不妊治療のひとつに「タイミング療法」とよばれるものがあります。この治療法は、不妊治療の中で最も基本的なもので、基礎体温表を使って排卵の周期をデータ化し、排卵の時期を予測したうえで、その時期に合わせて性行為をすることで妊娠につなげるといったものです。薬を服用することもなく、きわめて自然に妊娠に至らせる方法であり、不妊だと思われていた場合であっても、排卵のタイミングに合わせて射精を行なうことで、妊娠に成功するケースも多くあります。排卵の時期を予測するためには、基礎体温表の他にLHチェッカーという尿検査キットを使うこともあります。これによってさらに正確に排卵時期を予測でき、この予測された日の前後1日ずつを含めた3日間に性行為をして精子を受け入れることで妊娠の可能性が高まります。さらに、このタイミング療法に加えて、投薬を行なって受精を誘発させる方法もとられることがあります。ホルモンの内分泌的な原因が考えられる場合などは、経口排卵誘発剤を服用することで、排卵を誘発したうえで受精のタイミングを合わせて、妊娠の可能性を高めることになります。

このタイミング療法は最も基本的であるうえ、最も妊娠の確率が高まる治療法です。
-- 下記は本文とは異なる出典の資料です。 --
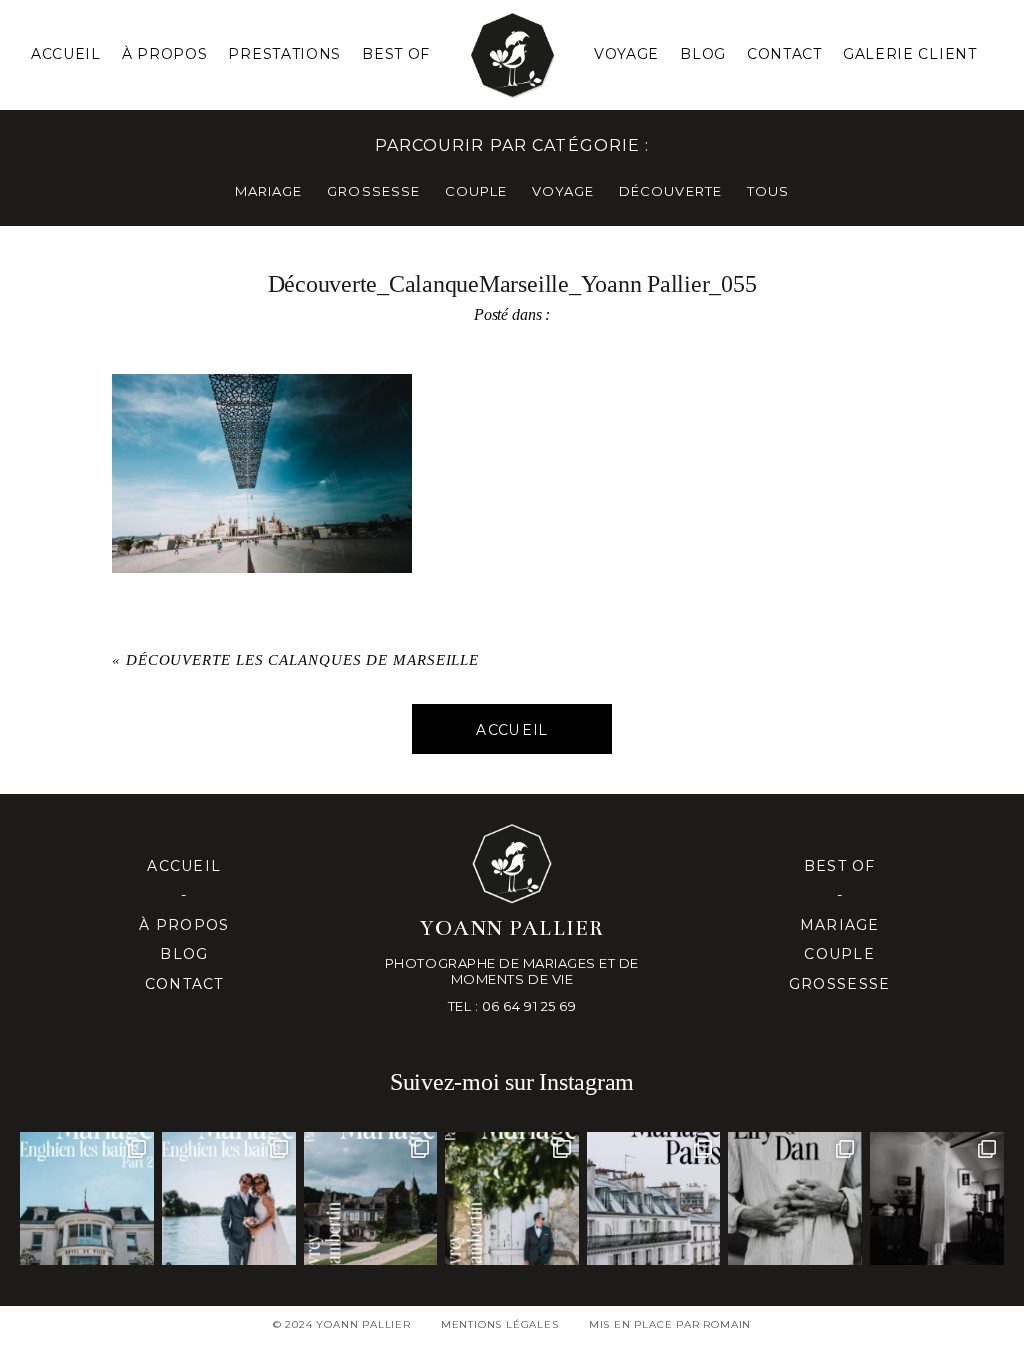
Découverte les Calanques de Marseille (302, 660)
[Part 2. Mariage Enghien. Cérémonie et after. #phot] (87, 1199)
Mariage (840, 925)
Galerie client (910, 54)
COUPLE (476, 191)
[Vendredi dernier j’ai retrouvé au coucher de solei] (795, 1199)
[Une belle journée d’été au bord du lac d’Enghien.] (229, 1199)
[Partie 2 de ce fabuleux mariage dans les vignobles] (371, 1199)
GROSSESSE (373, 191)
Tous (768, 191)
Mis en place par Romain (670, 1324)
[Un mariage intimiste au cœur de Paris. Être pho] (654, 1199)
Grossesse (839, 984)
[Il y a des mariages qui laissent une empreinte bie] (512, 1199)
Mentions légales (500, 1324)
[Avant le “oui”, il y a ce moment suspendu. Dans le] (937, 1199)
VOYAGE (563, 191)
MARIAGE (268, 191)
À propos (184, 925)
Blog (703, 54)
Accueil (66, 54)
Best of (840, 866)
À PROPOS (165, 54)
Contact (784, 54)
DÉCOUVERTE (670, 191)
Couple (839, 954)
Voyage (626, 54)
ただし、すぐに効果が上がらないこともあり、1年ほどこの治療法を続けても妊娠に至らない場合に別の治療法に切り替えることが多いようです。ただ、不妊症ではない夫婦であっても、妊娠する確率はけっして高いものではありません。排卵のタイミングが合わなければ妊娠には至りません。

このタイミング療法は、投薬などをしないため治療費がさほど高くなりません。また、タイミングを合わせて自然に妊娠する形ですので、女性の体への負担が小さく、流産や異常分娩の確率が低いものになるかと思われます。ただ、妊娠までに1年ほどの時間がかかることもあるため、女性の側が出産する年齢としては高齢であるなどで、できるだけ早く妊娠する必要がある場合を除いては、最良の不妊治療法ではないかと思われます。